Preparation time 25 minutes
Serves 8 people
Cooking time 60 minutes
Gluten-free | Vegetarian | Vegan

Topping Ingredients:
  • 4 firm but ripe bananas
  • 60 ml Azada Olive Oil & Orange
  • 100 grams of soft brown sugar
Cake Ingredients:
  • 100 grams butter, very soft but not melted (dairy-free equivalent)
  • 165 grams caster sugar
  • 3 large eggs
  • 215 grams plain flour (gluten-free equivalent)
  • 2 teaspoons baking powder
  • ¼ teaspoon sea salt
  • ½ teaspoon ground mixed spice
  • finely grated zest of 1 orange
  • 170 grams of plain yoghurt (dairy-free equivalent)
Meringue Ingredients:
  • 2 egg whites
  • ½ teaspoon lemon juice
  • 100 grams caster sugar
Preparation:

Preheat the oven to 160°C (fan) / 180°C  (conventional) / Gas mark 4 / 350°F. Lightly grease a 22cm fixed-base cake tin and line the base with greaseproof paper. Slice the bananas lengthways and place cut side down in the tin, trimming them to fit and cover the base. Set aside. Put Azada’s Olive Oil & Orange and brown sugar in a medium saucepan and slowly bring to a boil, stirring to dissolve the sugar.  When boiling, stir continuously for 1–2 minutes until it becomes thick and smooth. Cool for 5 minutes then pour over the sliced bananas in the cake tin. Meanwhile, beat the butter and sugar together until soft and pale. Add the eggs one at a time, beating well until combined. Add the flour, baking powder, salt and the mixed spice. Add half of the dry ingredients into the butter mixture then repeat with the remaining ingredients, the yoghurt and the orange zest.

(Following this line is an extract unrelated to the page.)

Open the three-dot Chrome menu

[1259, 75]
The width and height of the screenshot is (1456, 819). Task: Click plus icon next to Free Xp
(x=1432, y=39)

Carefully spoon the batter over the bananas and smooth the top. Bake for about 1 hour or until a skewer inserted into the centre of the cake comes out clean. Allow to cool in the tin for 15 minutes. Run a palette knife around the inside of the tin to loosen the cake from the sides. Place a large plate over the cake tin and hold both together, invert the tin and plate together.  Serve at room temperature with softly whipped cream but if you are topping with meringue, preheat the grill to its highest setting. While the grill is heating up, beat the egg whites and lemon juice to soft, stiff peaks then gradually beat in the sugar until very thick and glossy. Dollop generous spoonfuls of the meringue over the top of the cake and place on the middle shelf in the oven for 40–60 seconds or until golden. Keep an eye on the meringue as it can burn in seconds.

Chef’s Tips:

Why not try swapping the bananas for sweet, juicy summer fruits.